Fresh from the oven.
“Four des Navettes” is the name of the city’s oldest bakery, located near the Abbey of St. Victor. The famed boat-shaped, orange-flavoured cookies for which it is named have been baked here since 1781. Aficionados enjoy dunking them in coffee before gobbling them up.
The TGV races from Paris to Marseille in just over three hours. Air France has long since abandoned scheduled flights.
All cleaned up.
For years, Marseille’s refuse collectors were allowed to call it quits as soon as they had emptied all the garbage cans in their district and brought the garbage to the dump.
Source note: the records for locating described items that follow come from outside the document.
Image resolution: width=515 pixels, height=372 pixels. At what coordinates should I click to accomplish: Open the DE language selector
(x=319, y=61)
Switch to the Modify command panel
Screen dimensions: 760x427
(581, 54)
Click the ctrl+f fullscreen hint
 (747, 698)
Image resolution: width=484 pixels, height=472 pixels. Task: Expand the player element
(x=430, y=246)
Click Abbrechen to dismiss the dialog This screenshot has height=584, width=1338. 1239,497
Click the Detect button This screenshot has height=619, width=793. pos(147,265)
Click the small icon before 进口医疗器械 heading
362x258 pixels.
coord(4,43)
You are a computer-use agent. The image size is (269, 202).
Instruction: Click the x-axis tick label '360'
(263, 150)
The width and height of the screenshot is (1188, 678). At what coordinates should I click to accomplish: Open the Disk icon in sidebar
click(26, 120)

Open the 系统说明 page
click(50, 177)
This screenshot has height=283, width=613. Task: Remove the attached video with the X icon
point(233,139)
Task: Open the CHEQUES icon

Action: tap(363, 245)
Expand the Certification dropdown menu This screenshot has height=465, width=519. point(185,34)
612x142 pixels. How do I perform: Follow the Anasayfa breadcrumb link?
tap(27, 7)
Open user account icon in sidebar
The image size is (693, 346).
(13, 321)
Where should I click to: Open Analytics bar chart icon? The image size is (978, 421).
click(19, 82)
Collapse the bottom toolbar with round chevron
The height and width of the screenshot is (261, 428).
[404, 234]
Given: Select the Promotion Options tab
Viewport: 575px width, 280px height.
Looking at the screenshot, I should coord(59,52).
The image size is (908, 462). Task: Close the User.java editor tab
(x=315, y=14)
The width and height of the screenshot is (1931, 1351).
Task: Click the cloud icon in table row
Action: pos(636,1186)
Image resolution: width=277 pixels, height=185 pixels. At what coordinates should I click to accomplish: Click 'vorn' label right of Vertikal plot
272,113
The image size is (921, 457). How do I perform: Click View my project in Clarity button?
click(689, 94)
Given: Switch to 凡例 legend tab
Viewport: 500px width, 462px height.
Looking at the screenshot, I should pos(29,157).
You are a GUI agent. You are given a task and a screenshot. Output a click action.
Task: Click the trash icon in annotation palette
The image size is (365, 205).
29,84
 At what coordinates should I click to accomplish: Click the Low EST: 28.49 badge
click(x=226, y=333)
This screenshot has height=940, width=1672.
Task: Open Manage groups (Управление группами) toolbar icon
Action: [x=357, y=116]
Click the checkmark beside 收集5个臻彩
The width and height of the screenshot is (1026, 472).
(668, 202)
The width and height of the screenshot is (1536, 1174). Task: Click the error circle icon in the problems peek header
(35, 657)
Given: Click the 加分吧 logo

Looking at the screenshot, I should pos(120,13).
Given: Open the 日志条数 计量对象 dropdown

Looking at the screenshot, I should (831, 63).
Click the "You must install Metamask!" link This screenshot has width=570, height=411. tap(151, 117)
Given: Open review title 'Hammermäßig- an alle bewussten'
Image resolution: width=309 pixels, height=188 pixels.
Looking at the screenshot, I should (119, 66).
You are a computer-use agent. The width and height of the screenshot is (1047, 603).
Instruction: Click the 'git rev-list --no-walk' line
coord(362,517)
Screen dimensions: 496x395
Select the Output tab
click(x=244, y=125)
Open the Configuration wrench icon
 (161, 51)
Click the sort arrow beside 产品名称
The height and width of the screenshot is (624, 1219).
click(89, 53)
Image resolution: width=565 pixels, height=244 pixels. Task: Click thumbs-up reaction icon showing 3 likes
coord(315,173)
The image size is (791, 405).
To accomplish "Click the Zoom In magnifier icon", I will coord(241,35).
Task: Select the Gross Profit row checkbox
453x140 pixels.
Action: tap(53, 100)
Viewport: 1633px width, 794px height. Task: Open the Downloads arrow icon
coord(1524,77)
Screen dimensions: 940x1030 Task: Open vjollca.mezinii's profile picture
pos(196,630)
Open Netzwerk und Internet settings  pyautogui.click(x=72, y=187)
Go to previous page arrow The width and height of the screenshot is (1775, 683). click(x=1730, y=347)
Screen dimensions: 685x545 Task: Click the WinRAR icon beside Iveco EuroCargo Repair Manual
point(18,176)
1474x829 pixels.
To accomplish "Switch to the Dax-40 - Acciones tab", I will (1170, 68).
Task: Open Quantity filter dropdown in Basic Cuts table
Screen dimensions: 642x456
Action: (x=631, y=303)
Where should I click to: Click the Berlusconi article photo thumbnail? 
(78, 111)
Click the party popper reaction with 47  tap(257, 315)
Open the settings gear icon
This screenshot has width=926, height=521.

This literally led to garbage truck races – at the expense of thoroughness. Things have since changed for the better – marooned garbage bags are no longer a regular sight on the city streets.
Plenty to shout about.
“Be still, Marseille, you’re too loud. I can no longer hear the sails in the harbour,” sang Colette Renaud in a famous 1950s chanson. Complaints about the raucous conversational tone that the natives tend to employ continue to be valid today.
Let it be.
Only 25% of the metropolitan Marseille region is actually developed. There are beaches in the middle of the city. Some people even use the basin at the Museum of European and Mediterranean Civilizations as an impromptu beach. Technically that’s against the rules, but doesn’t that just bolster the city’s rebellious image?